第二章『加護(エリュシアリア6歳)』

夢魔の試練~序~

 この春に誕生日を迎えて、私、エリュシアリア・ミュウ・センチュリオンは6歳になった。


 王宮の中ならひとりでも自由に歩き回れるようになって、書庫に本も読みに行けるし、厨房にこっそりつまみ食いをしに行くこともできる。けれど、日本でなら小学校に上がる歳であるように、勉強や習い事の時間もがっつり増えた。外国語、礼儀作法、歌、ダンス、芸術、護身術と、それはもう本物の英才教育を受けている。教えてくれる先生も超一流の方ばかりだ。なんといってもプリンセス。要求される水準が高い。まだ始まったばかりだし、先生方も手加減してくれている感じだけど、あれもこれもと目が回りそうだ。


 それでも私、エリュシアリアだから。エリュシアリアに恥はかかせられないから、必死に頑張ってついて行っている。


 そして、今日またひとつ授業が増えた。
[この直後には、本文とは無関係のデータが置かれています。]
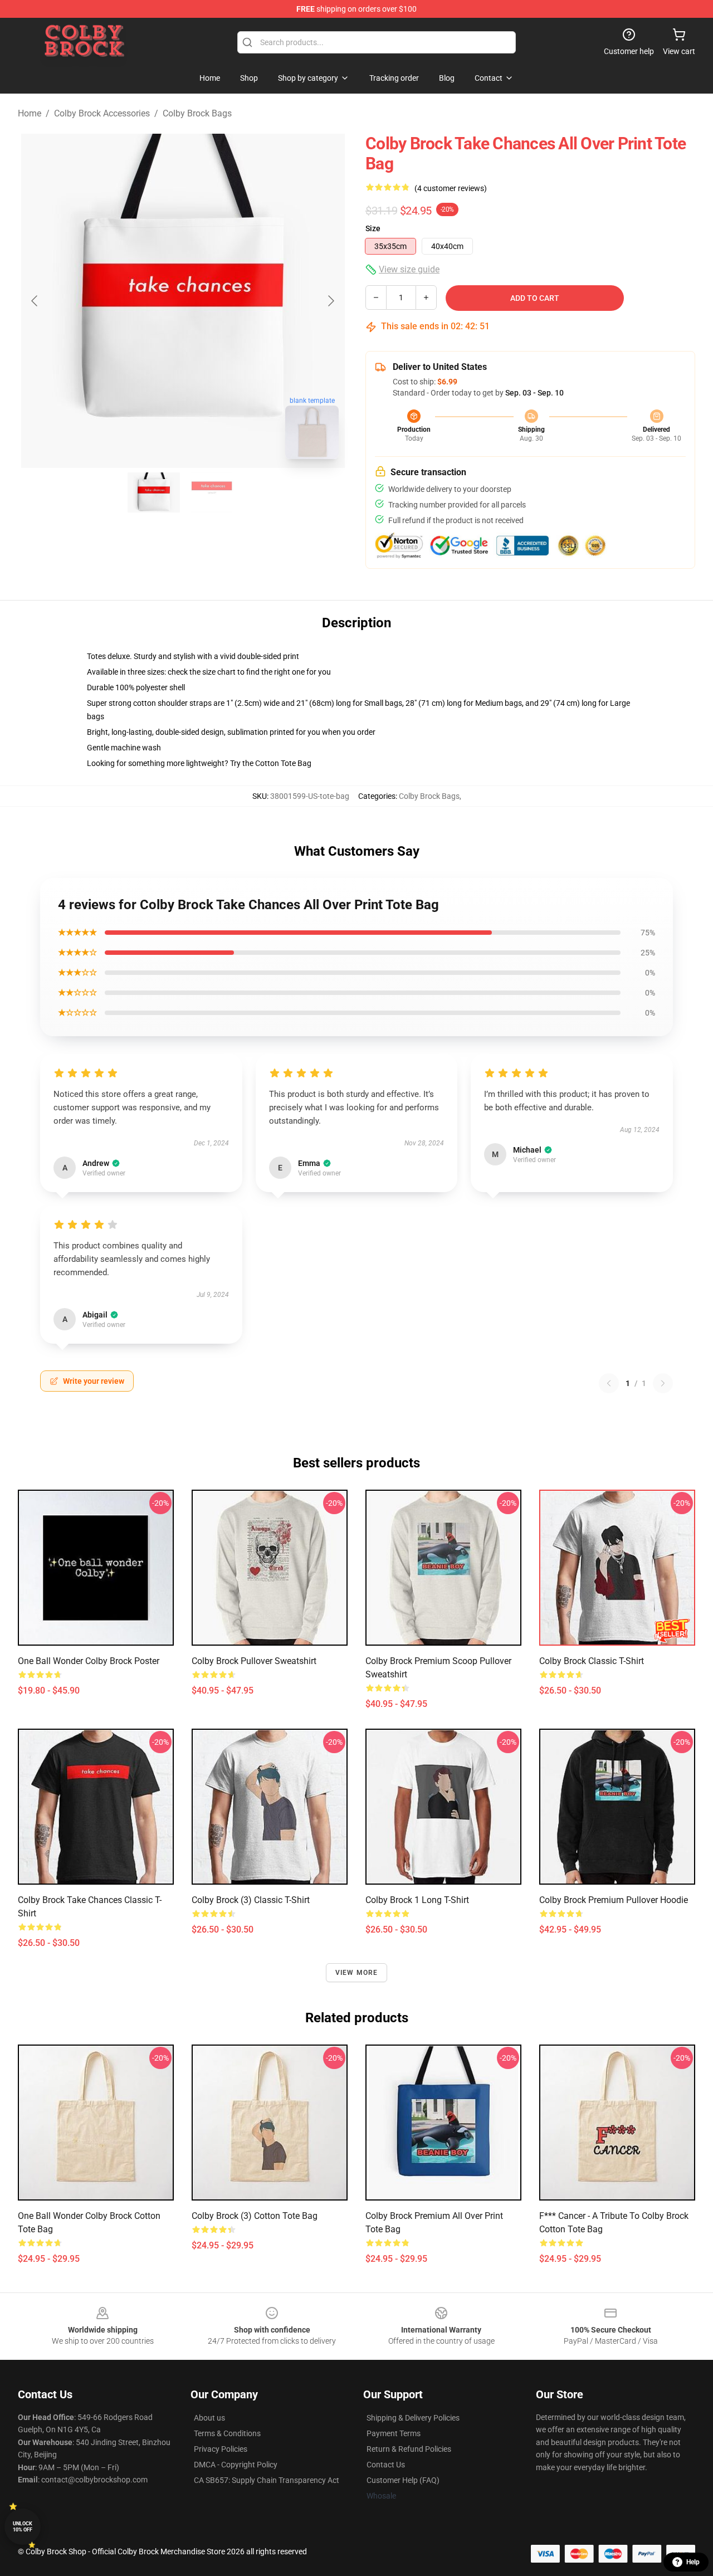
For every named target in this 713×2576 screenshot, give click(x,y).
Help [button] (693, 2562)
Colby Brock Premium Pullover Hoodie (613, 1900)
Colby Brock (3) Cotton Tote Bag (255, 2216)
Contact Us (386, 2464)
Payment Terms (394, 2433)
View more (356, 1973)
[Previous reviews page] (609, 1383)
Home (29, 113)
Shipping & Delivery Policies (413, 2417)
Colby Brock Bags (197, 113)
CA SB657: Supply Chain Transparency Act (266, 2480)
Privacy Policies (220, 2449)
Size (372, 228)
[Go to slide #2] (211, 492)
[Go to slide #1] (153, 492)
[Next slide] (330, 301)
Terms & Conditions (227, 2433)
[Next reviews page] (663, 1383)
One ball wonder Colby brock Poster (88, 1661)
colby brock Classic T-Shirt (591, 1661)
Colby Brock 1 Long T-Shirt (417, 1900)
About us (209, 2417)
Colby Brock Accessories (102, 113)
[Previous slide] (35, 301)
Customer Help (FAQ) (403, 2480)
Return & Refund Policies (409, 2449)
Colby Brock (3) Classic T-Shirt (251, 1900)
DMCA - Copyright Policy (235, 2464)
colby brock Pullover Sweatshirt (254, 1661)
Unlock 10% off (22, 2527)
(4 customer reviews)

他だったらもう勘弁してほしいところだけど、私はその授業だけは楽しみで仕方がなかった。何故ならそれは魔法の授業だったからだ。 


 第1回の授業は夜遅く、それも城にある騎士団の訓練場を借りて行われた。

 当直の騎士がたまに見回っているだけで、暗く静かな訓練場にちょっとわくわくしている。夜の学校に忍び込んでるようなそんな気分。


 魔法の授業の先生は侍女長のハンナさんだ。実は彼女は優秀な魔女でもあり、黒のローブと帽子姿で現れたとき、あまりにも似合いすぎていて私は吹き出しそうになった。


「それでは授業を始めましょう」


 訓練場には燭台がいくつも用意されていた。ハンナさんがパチンと指を鳴らす30本くらいある蝋燭に一斉に火が点く。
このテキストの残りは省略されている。